*Brief*
Needed from the entries below: every line that holds the word "page".

[Stored records]
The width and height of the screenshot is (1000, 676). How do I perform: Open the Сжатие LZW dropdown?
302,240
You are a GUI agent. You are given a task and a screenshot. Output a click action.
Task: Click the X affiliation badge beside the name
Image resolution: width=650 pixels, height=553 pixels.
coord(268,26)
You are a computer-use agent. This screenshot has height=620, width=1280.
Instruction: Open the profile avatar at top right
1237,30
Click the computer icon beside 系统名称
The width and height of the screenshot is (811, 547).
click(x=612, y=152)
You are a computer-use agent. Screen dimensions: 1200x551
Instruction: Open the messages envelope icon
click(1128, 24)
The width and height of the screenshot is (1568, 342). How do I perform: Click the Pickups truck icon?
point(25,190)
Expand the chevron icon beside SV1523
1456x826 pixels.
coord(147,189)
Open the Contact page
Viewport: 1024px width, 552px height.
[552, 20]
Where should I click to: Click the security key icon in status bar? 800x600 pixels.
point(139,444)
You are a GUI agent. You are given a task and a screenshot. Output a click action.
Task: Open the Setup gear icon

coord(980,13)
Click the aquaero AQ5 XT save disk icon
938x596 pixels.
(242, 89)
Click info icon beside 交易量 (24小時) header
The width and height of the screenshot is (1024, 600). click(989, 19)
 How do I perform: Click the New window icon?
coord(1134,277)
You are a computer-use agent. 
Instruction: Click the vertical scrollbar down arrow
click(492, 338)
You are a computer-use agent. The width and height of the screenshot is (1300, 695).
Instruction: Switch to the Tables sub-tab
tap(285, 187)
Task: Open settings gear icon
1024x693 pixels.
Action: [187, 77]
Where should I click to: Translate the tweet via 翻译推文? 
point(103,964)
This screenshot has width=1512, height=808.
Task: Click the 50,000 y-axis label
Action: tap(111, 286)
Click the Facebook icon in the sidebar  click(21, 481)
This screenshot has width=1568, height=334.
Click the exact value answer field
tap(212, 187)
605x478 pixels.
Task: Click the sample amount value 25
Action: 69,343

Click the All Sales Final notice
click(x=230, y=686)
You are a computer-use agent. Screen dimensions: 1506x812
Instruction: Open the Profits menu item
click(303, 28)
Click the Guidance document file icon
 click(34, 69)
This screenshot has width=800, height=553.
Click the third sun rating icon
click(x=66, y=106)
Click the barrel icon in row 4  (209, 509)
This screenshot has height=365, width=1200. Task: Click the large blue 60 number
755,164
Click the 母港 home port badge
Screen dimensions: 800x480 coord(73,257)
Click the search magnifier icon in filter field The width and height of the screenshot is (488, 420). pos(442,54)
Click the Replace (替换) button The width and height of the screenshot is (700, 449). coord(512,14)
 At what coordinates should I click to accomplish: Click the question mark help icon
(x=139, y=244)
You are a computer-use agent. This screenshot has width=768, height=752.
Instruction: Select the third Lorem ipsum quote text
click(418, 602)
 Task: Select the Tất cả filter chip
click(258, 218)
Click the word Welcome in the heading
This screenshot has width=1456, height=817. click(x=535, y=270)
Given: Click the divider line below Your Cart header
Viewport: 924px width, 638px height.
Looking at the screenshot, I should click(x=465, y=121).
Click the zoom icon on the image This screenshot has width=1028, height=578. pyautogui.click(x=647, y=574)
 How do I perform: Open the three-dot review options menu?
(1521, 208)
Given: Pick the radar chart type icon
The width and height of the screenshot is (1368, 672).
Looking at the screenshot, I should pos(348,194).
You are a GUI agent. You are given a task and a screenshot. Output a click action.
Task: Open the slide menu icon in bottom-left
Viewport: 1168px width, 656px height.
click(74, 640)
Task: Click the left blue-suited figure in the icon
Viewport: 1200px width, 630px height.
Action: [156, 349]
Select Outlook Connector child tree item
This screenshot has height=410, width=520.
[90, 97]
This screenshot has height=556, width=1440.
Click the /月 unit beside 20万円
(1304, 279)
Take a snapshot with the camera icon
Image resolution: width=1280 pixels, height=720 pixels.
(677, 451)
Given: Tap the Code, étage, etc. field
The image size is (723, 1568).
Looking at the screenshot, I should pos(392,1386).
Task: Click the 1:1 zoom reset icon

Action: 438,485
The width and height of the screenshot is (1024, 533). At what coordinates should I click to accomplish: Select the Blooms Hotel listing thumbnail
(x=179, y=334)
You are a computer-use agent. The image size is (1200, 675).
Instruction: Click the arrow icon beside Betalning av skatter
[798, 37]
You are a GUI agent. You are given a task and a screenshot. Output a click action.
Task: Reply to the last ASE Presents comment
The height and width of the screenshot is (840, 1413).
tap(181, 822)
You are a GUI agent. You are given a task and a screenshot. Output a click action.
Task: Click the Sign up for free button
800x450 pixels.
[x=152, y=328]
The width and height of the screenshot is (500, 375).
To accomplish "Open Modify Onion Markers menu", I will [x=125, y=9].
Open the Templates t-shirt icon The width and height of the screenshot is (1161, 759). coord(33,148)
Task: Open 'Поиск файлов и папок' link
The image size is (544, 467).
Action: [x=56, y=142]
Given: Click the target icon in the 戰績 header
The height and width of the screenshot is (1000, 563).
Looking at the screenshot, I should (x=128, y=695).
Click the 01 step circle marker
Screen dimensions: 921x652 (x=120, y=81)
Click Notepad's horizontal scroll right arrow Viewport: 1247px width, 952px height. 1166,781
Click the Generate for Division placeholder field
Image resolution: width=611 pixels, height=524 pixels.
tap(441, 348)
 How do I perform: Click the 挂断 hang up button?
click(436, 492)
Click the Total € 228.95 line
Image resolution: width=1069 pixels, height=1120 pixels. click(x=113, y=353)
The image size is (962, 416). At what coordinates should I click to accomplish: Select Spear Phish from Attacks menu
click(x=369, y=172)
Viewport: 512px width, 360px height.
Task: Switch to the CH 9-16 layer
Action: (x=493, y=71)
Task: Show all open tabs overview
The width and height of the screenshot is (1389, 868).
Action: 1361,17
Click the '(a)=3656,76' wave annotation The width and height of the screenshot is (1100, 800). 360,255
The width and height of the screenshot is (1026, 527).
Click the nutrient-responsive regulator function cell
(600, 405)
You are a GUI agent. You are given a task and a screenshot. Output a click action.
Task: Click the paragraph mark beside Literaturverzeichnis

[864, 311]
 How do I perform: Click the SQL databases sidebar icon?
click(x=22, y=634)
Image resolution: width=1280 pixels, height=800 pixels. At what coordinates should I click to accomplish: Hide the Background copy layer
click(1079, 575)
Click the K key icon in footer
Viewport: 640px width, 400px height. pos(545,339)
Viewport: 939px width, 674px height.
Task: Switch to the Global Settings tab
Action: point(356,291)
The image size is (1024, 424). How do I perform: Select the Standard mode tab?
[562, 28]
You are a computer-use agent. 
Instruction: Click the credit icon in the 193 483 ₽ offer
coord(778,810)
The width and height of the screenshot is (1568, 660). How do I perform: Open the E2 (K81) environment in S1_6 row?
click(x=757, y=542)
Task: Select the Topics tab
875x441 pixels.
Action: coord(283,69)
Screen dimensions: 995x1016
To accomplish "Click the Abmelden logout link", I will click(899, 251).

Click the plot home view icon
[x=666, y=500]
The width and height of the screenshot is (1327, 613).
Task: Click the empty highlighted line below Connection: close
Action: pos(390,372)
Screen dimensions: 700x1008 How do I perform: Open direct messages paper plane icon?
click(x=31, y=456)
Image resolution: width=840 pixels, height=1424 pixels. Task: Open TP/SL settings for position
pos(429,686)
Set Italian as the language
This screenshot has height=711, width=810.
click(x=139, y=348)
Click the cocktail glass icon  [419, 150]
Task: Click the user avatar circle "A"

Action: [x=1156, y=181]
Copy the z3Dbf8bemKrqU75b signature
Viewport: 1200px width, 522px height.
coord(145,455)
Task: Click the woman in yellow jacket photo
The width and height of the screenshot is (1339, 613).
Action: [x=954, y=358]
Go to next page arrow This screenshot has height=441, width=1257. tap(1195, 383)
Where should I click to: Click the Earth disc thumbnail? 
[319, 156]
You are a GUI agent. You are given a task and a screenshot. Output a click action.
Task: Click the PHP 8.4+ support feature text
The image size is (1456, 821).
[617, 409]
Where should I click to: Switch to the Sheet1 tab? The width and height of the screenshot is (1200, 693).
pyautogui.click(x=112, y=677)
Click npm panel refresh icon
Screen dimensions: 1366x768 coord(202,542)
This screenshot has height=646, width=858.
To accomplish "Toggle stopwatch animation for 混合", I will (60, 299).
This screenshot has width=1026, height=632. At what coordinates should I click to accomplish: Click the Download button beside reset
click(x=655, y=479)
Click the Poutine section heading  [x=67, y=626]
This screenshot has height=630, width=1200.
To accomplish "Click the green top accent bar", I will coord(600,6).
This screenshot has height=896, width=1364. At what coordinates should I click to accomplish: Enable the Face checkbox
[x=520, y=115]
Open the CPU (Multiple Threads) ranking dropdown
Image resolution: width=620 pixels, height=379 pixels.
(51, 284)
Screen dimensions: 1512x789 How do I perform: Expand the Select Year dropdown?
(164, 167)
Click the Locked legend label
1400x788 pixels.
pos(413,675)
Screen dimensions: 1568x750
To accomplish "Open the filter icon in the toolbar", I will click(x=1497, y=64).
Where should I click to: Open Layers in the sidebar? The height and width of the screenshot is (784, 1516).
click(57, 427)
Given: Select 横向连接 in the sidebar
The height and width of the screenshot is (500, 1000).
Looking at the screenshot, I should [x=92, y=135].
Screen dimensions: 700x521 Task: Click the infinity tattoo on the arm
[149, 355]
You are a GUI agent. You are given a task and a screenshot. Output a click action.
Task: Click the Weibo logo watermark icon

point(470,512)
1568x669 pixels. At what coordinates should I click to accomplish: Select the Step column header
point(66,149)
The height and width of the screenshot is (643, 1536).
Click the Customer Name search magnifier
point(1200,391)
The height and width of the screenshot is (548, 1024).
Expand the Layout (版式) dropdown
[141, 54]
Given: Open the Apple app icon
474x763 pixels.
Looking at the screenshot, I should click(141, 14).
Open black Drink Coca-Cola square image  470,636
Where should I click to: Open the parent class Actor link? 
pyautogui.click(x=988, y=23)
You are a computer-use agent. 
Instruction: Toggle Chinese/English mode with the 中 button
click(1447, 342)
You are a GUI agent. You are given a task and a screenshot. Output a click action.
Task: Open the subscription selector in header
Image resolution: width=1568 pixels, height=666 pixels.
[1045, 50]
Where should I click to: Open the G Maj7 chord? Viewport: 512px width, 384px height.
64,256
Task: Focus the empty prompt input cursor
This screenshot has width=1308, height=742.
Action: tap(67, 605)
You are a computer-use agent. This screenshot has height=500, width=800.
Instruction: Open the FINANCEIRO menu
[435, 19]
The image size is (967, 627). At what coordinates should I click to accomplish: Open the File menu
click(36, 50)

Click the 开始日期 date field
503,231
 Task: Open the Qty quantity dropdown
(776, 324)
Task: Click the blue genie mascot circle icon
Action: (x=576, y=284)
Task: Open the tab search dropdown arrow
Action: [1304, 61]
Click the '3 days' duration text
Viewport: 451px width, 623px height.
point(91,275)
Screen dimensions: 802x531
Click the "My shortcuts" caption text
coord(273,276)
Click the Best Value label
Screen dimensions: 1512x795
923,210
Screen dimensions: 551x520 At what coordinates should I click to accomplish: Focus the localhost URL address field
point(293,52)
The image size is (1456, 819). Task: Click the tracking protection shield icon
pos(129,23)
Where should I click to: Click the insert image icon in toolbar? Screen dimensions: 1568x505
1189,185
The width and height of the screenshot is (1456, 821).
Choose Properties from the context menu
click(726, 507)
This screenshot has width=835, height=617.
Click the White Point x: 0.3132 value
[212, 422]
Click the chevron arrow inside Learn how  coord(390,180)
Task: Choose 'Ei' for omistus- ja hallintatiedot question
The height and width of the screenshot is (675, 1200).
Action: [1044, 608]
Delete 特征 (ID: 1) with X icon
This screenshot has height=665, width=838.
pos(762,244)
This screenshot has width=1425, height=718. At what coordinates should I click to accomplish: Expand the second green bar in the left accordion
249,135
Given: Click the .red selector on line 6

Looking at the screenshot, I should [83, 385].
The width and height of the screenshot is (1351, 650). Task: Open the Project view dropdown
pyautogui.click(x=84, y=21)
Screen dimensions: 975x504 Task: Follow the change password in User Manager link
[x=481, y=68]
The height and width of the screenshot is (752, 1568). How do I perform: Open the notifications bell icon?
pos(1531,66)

*Solution for this task*
Open the Contact page
Go to next page arrow This screenshot has height=441, width=1257. tap(1195, 383)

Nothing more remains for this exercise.